Dans un système de monitoring, l’indice calculé peut être stocké toutes les 10 minutes, toutes les heures ou chaque jour, puis représenté sous forme de tendance. C’est précisément pour cette raison qu’un calcul simple, stable et compréhensible est précieux.
Comparaison entre un calcul simplifié et une analyse observatoire complète
| Aspect | Calculateur simplifié | Analyse observatoire complète |
|---|---|---|
| Données nécessaires | Amplitude, fréquence, durée, distance | Réseau multi-stations, calibration, spectres, déformation, gaz |
| Temps de traitement | Quelques secondes | De minutes à plusieurs heures selon le protocole |
| Résultat | Indice opérationnel et tendance rapide | Diagnostic robuste et décisionnel |
| Précision physique | Approximative mais utile | Élevée si le réseau est bien contraint |
| Usage recommandé | Pré-analyse, tableau de bord, comparaison | Surveillance officielle et interprétation scientifique |
Autrement dit, un bon calculateur n’a pas vocation à remplacer l’expertise. Il aide à la structurer et à la rendre plus rapide.
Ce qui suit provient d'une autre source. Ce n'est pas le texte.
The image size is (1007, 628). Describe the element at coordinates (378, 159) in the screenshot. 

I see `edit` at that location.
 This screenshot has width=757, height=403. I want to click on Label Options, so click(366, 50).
Sources d’autorité utiles pour aller plus loin
Pour approfondir la théorie et la surveillance des signaux sismiques continus, consultez ces ressources de référence :
Conclusion
Le calcul du tremor à partir des sismo consiste à transformer un signal continu en indicateurs exploitables : amplitude corrigée, énergie proxy et indice de tremor. Pour bien l’utiliser, il faut respecter trois principes : travailler sur une fenêtre propre, tenir compte de la fréquence et corriger autant que possible l’effet de la distance. En pratique, l’intérêt principal de ce calcul réside dans la comparaison temporelle et la détection de tendances. Si l’indice augmente sur plusieurs stations et s’accompagne d’autres anomalies, il peut signaler une évolution importante du système surveillé.
Le calculateur ci-dessus offre une base solide pour cette première lecture. Utilisé avec méthode, il permet d’accélérer l’interprétation, de documenter une crise et de structurer le dialogue entre données brutes et expertise sismologique.